§ Task objective: Reproduce every line of the listing below without any changes.

[Target position records]
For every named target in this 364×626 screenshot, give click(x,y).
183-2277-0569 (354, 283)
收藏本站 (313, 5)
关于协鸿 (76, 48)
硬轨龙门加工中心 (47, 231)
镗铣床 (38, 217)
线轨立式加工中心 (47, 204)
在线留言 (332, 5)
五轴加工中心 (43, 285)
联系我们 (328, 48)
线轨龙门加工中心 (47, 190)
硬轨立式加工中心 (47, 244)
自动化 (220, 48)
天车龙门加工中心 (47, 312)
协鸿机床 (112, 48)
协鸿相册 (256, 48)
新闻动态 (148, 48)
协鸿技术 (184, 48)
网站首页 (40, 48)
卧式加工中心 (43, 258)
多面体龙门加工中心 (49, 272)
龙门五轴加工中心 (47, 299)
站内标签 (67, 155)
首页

§ Result:
For every named target in this 364×626 screenshot, give click(x,y).
183-2277-0569 (354, 283)
收藏本站 (313, 5)
关于协鸿 (76, 48)
硬轨龙门加工中心 (47, 231)
镗铣床 (38, 217)
线轨立式加工中心 (47, 204)
在线留言 (332, 5)
五轴加工中心 (43, 285)
联系我们 (328, 48)
线轨龙门加工中心 (47, 190)
硬轨立式加工中心 (47, 244)
自动化 (220, 48)
天车龙门加工中心 (47, 312)
协鸿机床 (112, 48)
协鸿相册 (256, 48)
新闻动态 (148, 48)
协鸿技术 (184, 48)
网站首页 (40, 48)
卧式加工中心 (43, 258)
多面体龙门加工中心 (49, 272)
龙门五轴加工中心 (47, 299)
站内标签 (67, 155)
首页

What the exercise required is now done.